Il y a eu deux formules qui résonnent fortement dans mon cœur alors que nous l’avons perdu : « répondre ainsi à l’appel de celui qui souffre, entendre cet appel de l’humain à l’humanité qui l’entoure et lui répondre » ; ce mot parlait également de « cette exigence d’universalité, qui nous élève au-dessus des contingences politiques et historiques », et il concluait sur ces mots : « piliers de l’espoir ». Sont-ce les derniers mots publics d’Elie Wiesel ? Je me plais à le penser, car il s’agit d’un hôpital israélien qui soigne les enfants, quelles que soient leur confession ou leur provenance. Cela lui ressemble.

Mais alors que sa mort se perd déjà dans une actualité où un mort suit un autre, j’ai décidé d’ouvrir, quelques années après l’avoir lue d’une traite, La Nuit, ce chef d’œuvre littéraire qui lui fut inspiré par Mauriac, et dont la France s’est honorée d’être le premier éditeur. Ce livre d’ombres sans lumière, qui tente d’écrire l’extermination, qui enjambe à chaque page des milliers de cadavres – ce livre est un cri, jamais d’espoir, mais de terreur et d’abandon. Sans issues, on suffoque, et quelque chose se montre dans la cohorte des ombres de la nuit : l’homme y est découpé, de diverses manières. J’aimerais, pour rendre hommage à Elie Wiesel, confier au lecteur mes impressions de lecture.

Au début du roman, on lit cette phrase : « les déportés furent vite oubliés ». Au lendemain de la guerre, on se disait qu’ils avaient travaillé, durement peut-être, mais comme on le fait dans tous les camps de travail en temps de guerre. Leur silence, causé par d’innombrables raisons dont on a maintes fois fait l’exégèse, mêlé à la stupéfaction qui ressemblait souvent à de la méfiance, est dans le roman instantanément rompu, lorsque Moshé raconte une scène d’extermination par balle : « … Des bébés étaient jetés en l'air et les mitraillettes les prenaient pour cibles. » Comme le Zarathoustra de Nietzsche, Moshé veut raconter et on ne le croit pas, car il revient de là où seul il était, s’il est vrai que les rescapés sont des ombres aussi les uns pour les autres. Or, à ce moment du roman, l’extermination se poursuit, et prend bientôt dans ses griffes immondes le narrateur, et sa famille, en Hongrie où ils vivent.

Elie Wiesel n’a pas une prose philosophique qui veut penser. Ce sont les situations qu’il décrit qui pensent. Elie Wiesel dit des déportés : « seuls dans le monde ».

L’humanité coupée, comme je l’appelle, l’est encore, coupée, quand il s’agit de séparer, au sortir du wagon, les femmes des hommes. Elie Wiesel ne le sait pas mais il ne reverra plus sa mère et sa sœur.

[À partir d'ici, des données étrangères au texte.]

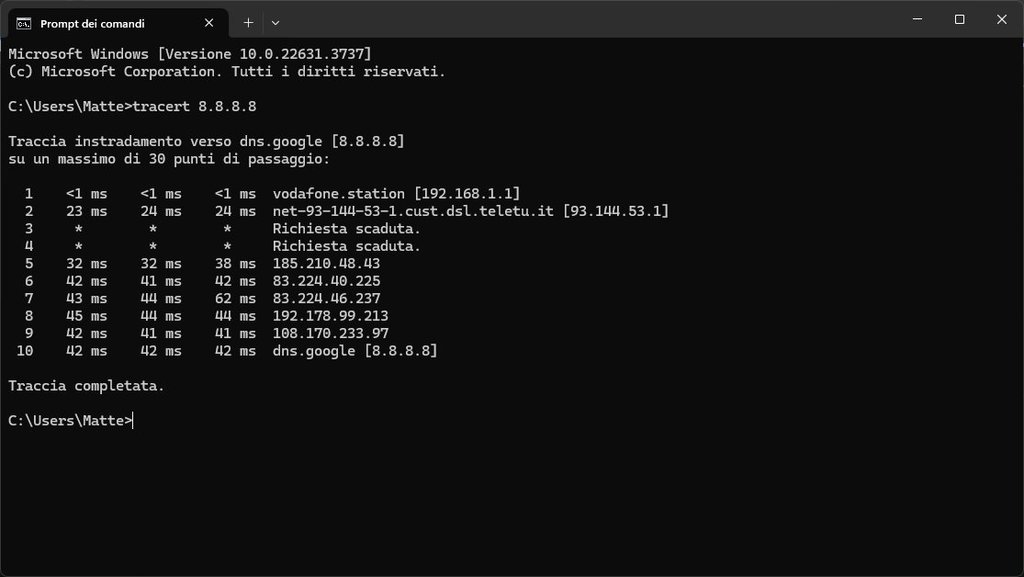The width and height of the screenshot is (1024, 577).
Task: Click "Richiesta scaduta." on hop 3
Action: [347, 228]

Humanité coupée, encore, par le Sondernkommando, où les détenus tuent les détenus, et dont le grand film récent, Le Fils de Saül, film immense, a tout montré, ou plutôt tout fait entendre (tant ce film donne à entendre plutôt qu’à voir). Humanité coupée, qui ne se soucie plus des morts ou supposés morts : « … on se souciait peu de leur destin. On était incapable de penser à quoi que ce soit. Les sens s'étaient obstrués, tout s'estompait dans un brouillard », lit-on au chapitre trois. On envie celui qui risque sa vie pour atteindre la soupe abandonnée au moment de l’alerte, et on souhaite même, par jalousie, sa mort : « La jalousie nous dévorait, nous consumait comme de la paille. Nous ne pensions pas un instant à l'admirer. Pauvre héros qui allait au suicide pour une ration de soupe, nous l'assassinions en pensée. »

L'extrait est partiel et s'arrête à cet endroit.